Apparently a company that just fired 20% of its workforce and is not backfilling roles of people who left for other reasons before and afterward, which has been hell for the employees who are left with the larger workload and the loss of trusted workplace friends... is willing to spend massive amounts of time and personnel on processing thousands of remote work exemption applications. This is a process that adds absolutely no value to our product, for our shareholders or for any ordinary person or company who uses our services.
Which brings me to the putative justification for the 4-day work policy: Togetherness. The idea being that we will be happier, more collaborative, and have a nicer working culture if we are all together in the office, like a happy family.

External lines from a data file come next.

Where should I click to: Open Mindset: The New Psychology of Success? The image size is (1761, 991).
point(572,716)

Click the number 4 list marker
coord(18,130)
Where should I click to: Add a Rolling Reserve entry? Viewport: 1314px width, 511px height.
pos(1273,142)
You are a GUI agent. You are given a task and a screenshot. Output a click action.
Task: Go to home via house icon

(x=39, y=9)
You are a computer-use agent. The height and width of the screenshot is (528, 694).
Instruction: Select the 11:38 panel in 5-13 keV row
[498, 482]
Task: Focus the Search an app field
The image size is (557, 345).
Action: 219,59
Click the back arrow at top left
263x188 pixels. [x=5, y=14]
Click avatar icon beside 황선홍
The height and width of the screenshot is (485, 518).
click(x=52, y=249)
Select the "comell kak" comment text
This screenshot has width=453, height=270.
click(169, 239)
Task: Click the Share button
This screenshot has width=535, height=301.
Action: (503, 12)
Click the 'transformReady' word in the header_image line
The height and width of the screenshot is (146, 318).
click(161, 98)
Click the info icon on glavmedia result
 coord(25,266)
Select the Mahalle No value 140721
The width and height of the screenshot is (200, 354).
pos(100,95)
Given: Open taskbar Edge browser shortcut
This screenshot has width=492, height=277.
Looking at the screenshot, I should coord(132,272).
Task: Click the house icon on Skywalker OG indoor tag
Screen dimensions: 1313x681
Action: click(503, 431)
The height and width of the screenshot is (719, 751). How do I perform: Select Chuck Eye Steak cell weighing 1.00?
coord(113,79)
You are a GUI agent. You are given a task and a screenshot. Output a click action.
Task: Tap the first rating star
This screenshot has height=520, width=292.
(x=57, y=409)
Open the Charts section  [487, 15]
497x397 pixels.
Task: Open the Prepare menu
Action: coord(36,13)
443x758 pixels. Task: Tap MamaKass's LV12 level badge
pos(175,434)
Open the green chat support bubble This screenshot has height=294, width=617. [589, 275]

One of my teammates joked that Rick Astley's late 1980s pop hit Together Forever should become the team anthem.
The problem is: the company's leadership has extremely narrow view of Togetherness. What about the needs of parents who, weirdly enough, might like to be Together with their children — their actual family? What about those of us who'd have liked to be Together with colleagues who were fired over the past year? What about those of us who would be happier spending more time Together with our friends and relatives outside of work?
I was also angry that apparently only commute times 1.5 hours or longer will be considered even remotely uncomfortable by our American superiors. As a bit of a would-be architecture and city planning nerd, I know that Berlin is laid out quite differently from many American cities. Moreover I consider a live-in-the-suburbs-and-commute model unenviable for humane reasons and for environmental reasons (consider the harm that 2 or more hours of car driving do). With this news, I've lost hope that 1 or 2 of the teammates who live quite far away from the office will get the no-fuss exemption I'd expected for them, and which would have allowed them and me to get on with our lives.
Intermittently I've done nice things yesterday and today — like go shopping in little neighbourhood shops for assorted Christmas things, and indulging in food experimentation by cooking a Mesopotamian root vegetable stew from a historical recipe book as well as sweet potato pancakes with kimchi mayonnaise. In the evening, fifteen of us had a lovely, hearty restaurant meal as a family with visitors from western Germany.
In the late afternoon, I'd gone for a walk in the snowy landscape, green grass and yellow or brown leaves scattered through or just beneath the surface of the thin layer of snow, to the allotment gardens. I had bought a beautiful bouquet of red tulips from a florist's store; and the grainy grey snow sky had the traditional wintry, blankety look.
Only two or three groups of people were walking in the gardens, so I was almost left alone to commune with nature. (And to think of Robert Frost's poem, perhaps inspired by subconscious associations via 'Stopping by the Woods on a Snowy Evening': Two roads diverged in a wood... I took the one less traveled by, and that has made all the difference.)
And when a wind chime rang quietly from a hidden garden nearby, I felt a moment of wonder and a vague 'memory,' and realized that it reminded me of Narnia and the White Witch's sleigh and (admittedly bewitched) hot chocolate and Turkish delight.
... But I've also been stewing in work-related anger, and the lovely vacation and weekend are not as relaxing as I'd hoped.